Ce lundi 27 avril 2026, les agents pénitentiaires ont lancé une grève nationale en réponse à un état de dégradation critique dans leurs conditions de travail. Le syndicat Ufap-Unsa Justice a mis en avant une situation désormais insoutenable : près de 88 000 personnes sont incarcérées en France pour seulement 62 000 places réparties, ce qui entraîne des taux d’occupation dépassant les 140 % dans plusieurs établissements. Plus de 5 000 postes vacants dans l’ensemble du pays aggravent la surcharge des services, avec des horaires prolongés non compensés et un risque accru pour la sécurité des agents.
Les syndicats soulignent que cette crise, qualifiée par certains experts comme étant la pire depuis 1992, ne peut être résolue par des mesures temporaires. En Hauts-de-France, les réclamations sont particulièrement violentes : 300 postes de gardiens manquent, mais seuls vingt à trente nouveaux emplois seraient créés, dont sept seulement ouverts au recrutement. « Les services sont en état d’urgence, les agents sont épuisés et la sécurité est menacée », explique Frédéric Charlet, secrétaire régional adjoint de l’UNSA-UFAP-Justice.

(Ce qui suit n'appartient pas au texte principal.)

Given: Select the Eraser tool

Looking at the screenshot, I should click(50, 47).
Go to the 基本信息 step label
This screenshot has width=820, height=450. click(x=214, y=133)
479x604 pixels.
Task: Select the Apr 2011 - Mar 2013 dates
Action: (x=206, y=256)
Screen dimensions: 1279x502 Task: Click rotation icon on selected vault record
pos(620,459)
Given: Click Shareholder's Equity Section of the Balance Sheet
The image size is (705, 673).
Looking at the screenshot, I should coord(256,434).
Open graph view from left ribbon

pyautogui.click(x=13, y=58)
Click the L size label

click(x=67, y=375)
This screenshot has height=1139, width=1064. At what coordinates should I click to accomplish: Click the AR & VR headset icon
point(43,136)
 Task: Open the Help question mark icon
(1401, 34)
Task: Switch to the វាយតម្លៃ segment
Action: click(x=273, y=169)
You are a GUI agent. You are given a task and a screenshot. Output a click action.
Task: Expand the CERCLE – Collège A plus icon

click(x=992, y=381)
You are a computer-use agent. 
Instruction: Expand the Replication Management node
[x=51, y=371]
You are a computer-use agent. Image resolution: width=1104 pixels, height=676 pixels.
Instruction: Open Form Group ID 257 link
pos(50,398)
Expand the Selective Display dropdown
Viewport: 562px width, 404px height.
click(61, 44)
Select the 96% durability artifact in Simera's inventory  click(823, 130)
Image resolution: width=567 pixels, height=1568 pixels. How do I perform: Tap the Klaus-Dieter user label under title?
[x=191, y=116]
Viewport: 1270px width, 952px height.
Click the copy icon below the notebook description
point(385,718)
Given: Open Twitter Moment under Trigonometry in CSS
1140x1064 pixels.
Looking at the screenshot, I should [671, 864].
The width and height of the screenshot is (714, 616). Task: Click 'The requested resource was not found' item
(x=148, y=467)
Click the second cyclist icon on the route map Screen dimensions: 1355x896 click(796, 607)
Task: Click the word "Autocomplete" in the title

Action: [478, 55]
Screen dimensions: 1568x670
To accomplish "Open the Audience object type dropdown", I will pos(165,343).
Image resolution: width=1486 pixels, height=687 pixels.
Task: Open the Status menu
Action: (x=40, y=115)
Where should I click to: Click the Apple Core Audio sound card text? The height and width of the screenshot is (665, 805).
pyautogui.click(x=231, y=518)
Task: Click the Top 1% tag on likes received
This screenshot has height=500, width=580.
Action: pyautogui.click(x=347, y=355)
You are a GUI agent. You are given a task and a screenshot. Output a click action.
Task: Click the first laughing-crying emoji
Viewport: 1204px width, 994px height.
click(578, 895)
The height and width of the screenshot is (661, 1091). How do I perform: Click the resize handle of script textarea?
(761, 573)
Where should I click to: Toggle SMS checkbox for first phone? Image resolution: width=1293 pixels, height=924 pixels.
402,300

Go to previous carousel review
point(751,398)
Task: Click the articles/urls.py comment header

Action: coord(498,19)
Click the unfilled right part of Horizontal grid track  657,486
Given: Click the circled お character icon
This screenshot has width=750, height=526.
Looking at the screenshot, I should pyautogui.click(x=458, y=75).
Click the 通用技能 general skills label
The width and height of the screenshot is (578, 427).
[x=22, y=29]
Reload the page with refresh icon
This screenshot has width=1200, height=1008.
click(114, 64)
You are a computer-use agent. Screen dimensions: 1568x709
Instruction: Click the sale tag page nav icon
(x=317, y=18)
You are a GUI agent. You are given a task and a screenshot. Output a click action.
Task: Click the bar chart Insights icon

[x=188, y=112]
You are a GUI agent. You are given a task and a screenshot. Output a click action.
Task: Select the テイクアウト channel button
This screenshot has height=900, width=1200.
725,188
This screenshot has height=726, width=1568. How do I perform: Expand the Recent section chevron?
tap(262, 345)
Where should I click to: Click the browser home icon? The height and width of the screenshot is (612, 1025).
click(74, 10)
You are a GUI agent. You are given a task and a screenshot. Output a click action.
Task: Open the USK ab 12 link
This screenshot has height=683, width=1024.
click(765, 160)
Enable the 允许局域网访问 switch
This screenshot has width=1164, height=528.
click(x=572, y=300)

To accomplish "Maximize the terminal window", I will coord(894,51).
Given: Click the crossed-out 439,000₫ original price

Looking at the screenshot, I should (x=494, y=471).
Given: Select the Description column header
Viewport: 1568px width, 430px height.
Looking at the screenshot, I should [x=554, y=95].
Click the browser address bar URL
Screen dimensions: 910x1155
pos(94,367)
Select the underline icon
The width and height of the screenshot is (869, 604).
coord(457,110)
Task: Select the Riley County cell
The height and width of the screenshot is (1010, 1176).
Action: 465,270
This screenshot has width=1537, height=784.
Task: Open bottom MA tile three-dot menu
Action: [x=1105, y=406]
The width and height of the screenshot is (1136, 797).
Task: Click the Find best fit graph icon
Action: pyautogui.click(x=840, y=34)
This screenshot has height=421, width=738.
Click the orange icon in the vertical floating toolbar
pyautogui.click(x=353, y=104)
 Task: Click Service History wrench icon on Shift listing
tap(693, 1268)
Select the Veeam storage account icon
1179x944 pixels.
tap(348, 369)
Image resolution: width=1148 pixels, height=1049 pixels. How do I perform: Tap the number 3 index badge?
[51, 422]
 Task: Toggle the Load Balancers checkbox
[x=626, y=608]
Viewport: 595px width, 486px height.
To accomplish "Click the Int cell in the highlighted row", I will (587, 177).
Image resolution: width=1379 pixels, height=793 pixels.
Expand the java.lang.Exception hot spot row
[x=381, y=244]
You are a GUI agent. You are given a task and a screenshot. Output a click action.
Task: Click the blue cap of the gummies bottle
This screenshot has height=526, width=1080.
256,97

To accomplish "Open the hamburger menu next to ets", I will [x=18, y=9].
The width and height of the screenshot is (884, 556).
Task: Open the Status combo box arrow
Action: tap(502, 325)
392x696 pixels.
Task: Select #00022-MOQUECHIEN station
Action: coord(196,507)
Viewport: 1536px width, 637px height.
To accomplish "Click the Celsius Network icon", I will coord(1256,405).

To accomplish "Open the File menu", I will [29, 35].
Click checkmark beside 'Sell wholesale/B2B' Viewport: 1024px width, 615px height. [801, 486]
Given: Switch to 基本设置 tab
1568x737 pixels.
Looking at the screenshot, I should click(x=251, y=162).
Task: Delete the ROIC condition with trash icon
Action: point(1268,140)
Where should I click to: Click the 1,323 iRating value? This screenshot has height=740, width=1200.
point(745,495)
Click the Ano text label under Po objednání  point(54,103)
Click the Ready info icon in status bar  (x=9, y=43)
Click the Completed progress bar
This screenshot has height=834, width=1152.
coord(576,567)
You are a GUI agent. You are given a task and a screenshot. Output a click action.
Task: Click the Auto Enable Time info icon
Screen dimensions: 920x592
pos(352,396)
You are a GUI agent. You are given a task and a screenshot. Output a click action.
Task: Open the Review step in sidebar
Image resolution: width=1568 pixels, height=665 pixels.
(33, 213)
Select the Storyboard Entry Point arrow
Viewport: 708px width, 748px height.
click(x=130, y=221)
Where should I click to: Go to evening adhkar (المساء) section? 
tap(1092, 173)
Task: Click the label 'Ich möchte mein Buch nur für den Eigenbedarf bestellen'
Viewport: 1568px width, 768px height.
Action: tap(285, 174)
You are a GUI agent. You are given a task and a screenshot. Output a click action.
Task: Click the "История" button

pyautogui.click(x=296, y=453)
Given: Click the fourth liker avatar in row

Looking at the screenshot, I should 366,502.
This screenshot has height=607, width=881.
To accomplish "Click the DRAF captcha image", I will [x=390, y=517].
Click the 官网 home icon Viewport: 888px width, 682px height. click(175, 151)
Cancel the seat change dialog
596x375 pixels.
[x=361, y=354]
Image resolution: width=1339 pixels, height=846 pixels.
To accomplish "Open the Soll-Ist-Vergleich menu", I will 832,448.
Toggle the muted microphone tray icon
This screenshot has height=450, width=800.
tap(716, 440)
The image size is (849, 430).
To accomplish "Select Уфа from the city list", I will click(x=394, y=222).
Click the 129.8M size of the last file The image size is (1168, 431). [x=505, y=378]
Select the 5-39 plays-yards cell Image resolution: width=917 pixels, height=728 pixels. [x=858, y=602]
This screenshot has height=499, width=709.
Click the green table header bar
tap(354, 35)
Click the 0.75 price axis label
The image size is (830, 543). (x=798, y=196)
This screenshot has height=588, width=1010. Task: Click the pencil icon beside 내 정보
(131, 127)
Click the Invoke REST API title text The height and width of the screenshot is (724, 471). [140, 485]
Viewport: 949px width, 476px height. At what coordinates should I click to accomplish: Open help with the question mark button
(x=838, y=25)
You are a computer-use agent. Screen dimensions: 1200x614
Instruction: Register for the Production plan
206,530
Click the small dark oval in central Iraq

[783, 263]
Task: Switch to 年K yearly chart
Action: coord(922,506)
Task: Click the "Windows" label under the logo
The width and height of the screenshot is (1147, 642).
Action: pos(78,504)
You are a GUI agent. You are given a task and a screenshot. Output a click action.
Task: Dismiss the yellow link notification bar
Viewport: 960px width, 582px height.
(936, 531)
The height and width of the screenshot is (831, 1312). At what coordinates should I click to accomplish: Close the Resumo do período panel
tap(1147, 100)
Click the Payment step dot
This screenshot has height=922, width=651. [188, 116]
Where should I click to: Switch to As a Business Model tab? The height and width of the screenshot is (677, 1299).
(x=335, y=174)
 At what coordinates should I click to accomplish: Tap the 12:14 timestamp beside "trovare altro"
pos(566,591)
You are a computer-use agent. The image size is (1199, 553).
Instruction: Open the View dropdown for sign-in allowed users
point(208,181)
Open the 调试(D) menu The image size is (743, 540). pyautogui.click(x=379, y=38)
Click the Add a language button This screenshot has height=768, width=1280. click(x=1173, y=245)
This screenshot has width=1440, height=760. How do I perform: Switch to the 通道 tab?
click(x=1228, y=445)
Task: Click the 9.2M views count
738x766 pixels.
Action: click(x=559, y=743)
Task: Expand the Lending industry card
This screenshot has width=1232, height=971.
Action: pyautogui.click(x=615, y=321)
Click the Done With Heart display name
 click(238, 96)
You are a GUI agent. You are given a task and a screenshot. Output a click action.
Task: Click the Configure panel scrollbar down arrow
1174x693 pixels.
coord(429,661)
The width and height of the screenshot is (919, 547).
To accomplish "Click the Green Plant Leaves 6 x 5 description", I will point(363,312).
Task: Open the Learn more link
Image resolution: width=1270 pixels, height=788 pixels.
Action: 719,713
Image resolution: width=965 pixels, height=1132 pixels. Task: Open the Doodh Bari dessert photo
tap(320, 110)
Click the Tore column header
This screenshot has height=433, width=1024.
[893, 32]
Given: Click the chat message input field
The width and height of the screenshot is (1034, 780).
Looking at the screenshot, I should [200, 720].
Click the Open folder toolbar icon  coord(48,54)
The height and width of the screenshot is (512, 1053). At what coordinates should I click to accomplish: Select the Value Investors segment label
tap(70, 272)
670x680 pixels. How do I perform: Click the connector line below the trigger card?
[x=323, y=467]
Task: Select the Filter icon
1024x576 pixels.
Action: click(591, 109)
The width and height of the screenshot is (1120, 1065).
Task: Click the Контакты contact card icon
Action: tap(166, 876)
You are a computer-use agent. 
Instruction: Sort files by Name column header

Plusieurs prisons ont fermé leurs portes à la suite des actions de grève : Dunkerque, Valenciennes, Béthune et Amiens sont bloqués, tandis que dans les environs de Rouen, les gardiens interdisent l’accès à leur établissement « Bonne Nouvelle » pour protester contre des conditions insalubres.
Le ministre de la Justice, Gérald Darmanin, a promis une hausse des expulsions d’étrangers (24 % de la population carcérale) et l’ouverture de 3 000 places supplémentaires en prisons modulaires d’ici 2027. Cependant, les syndicats considèrent ces mesures comme insuffisantes pour éviter l’effondrement du système. Ils exigent plutôt une réforme structurelle et un nombre maximal de détenus.
Ainsi, alors que le gouvernement prévoit également le déploiement de « bombes incapacitantes » pour limiter les agressions, la situation des agents pénitentiaires s’aggrave chaque jour. Avec des établissements en danger et un manque de personnel criant, le système carcéral français se trouve à l’extrême limite de son fonctionnement.